Laye-Alama Condé was an asylum seeker from Sierra Leone living in Bremen, Germany. On 27 December 2004, the police arrested Condé on suspicion of dealing drugs. He allegedly had hazelnut-sized pellets of cocaine in his mouth, which he swallowed. Condé was in police custody when a doctor forced syrup of ipecac (an emetic) into his stomach though his nose with a 70 cm long tube, aiming to make him vomit and therefore produce the drugs as evidence of crime. Condé swallowed back the vomit that had been induced, washing liquid into his lungs. The process was forcefully repeated several times until Condé had foam coming out of his mouth and nose. He then collapsed and was resuscitated by paramedics before being taken to the hospital. Condé fell into a coma and died over a week later, on 7 January 2005. The Federal Court of Justice declared in 2010 that he had died from "cerebral hypoxia as a result of drowning after aspiration during forced vomiting".

== Later events ==
The death immediately caused controversy since it was caused by the practice of forcefully administering emetics. In Bremen there were over 1,000 such incidents between 1991 and 2004, and it was supported by the ruling coalition. Achidi John had died in Hamburg in 2001 under similar circumstances to Condé. There, Olaf Scholz had said the practice was "without an alternative". In 2006, the European Court of Human Rights ruled that the practice constituted torture, and it was discontinued in Bremen soon afterwards.

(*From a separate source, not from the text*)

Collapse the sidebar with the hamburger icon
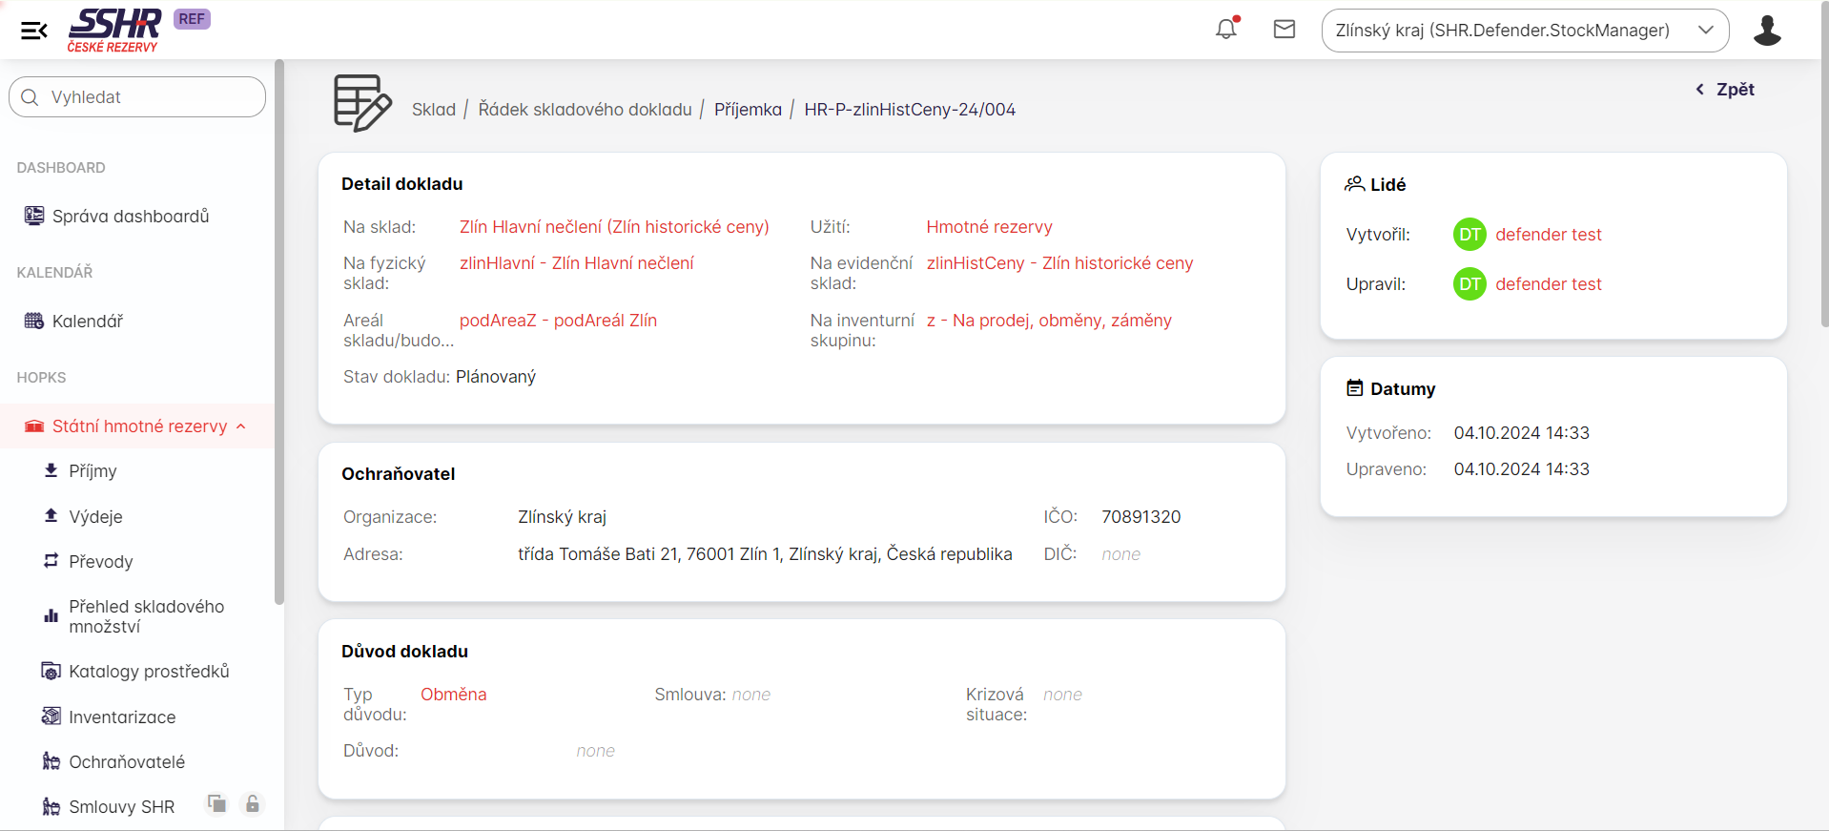Viewport: 1829px width, 831px height. tap(34, 31)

The doctor who had administered the emetic was placed under investigation. He was a foreigner national, working for a private institution contracted by the Senate of Bremen. His qualifications were called into question, but charges against him were dropped. On appeal, the Federal Court overturned the decision on legal grounds in 2010. Another investigation cleared the doctor and this verdict was also overturned by the higher court. In 2013, a third investigation ended by telling the doctor to pay a fine of 20,000 euros to the family of Condé. The doctor had fallen seriously ill by this point and the family said they were less concerned with punishing him and more concerned with having a ruling on the legality of induced vomiting.

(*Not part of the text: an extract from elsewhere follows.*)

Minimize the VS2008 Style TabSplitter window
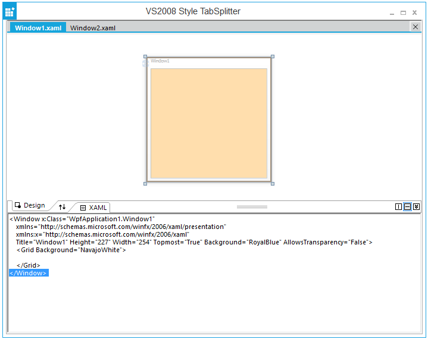Viewport: 428px width, 339px height. click(392, 12)
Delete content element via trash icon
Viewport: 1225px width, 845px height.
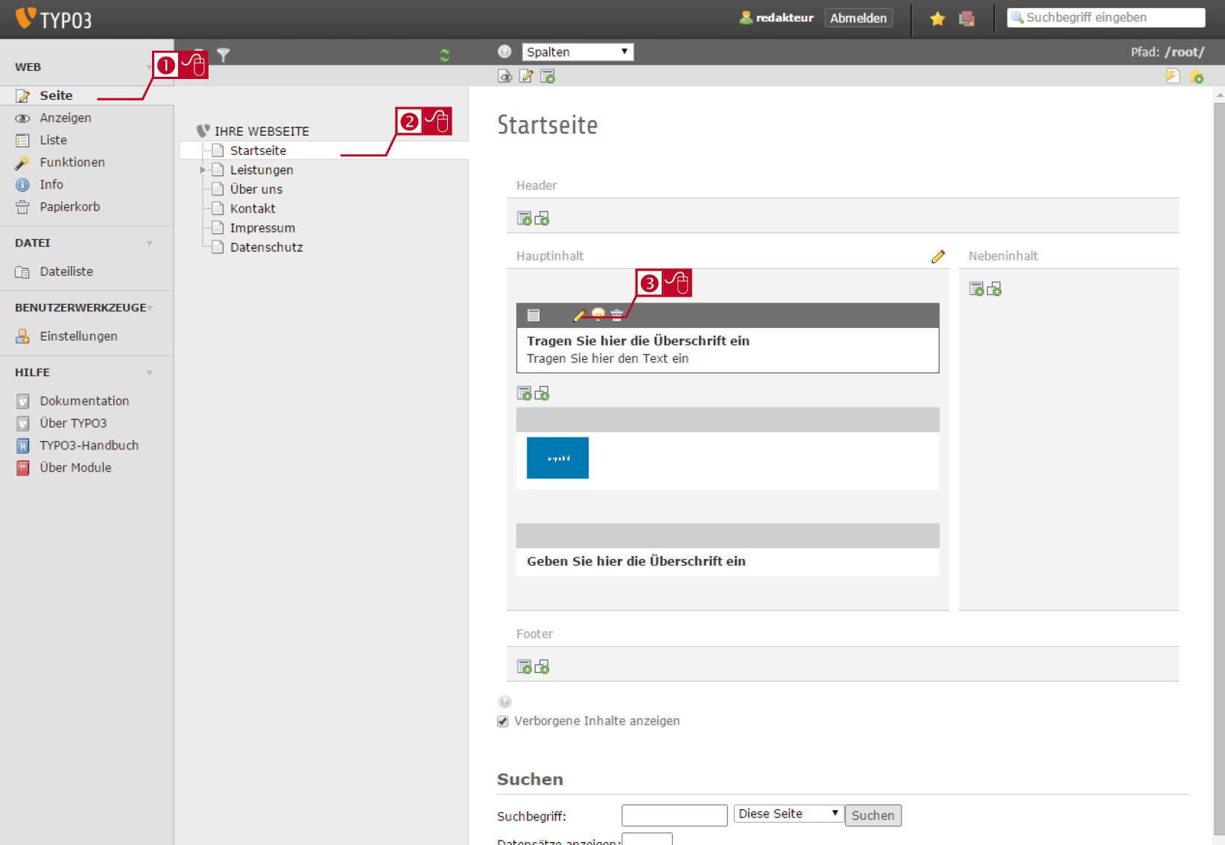[x=617, y=315]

The Initiative in Memory of Laya Alama Condé (German: Initiative in Gedenken an Laya Alama Condé) was set up to remember his death, holding a memorial every 7 January. It also pressured the city to make a permanent memorial to Condé, which generated more controversy. In 2019, it created a mobile artwork which stood outside different places in central Bremen and was dedicated to all people who died in police custody. A representative termed Condé's demise as "death by drowning".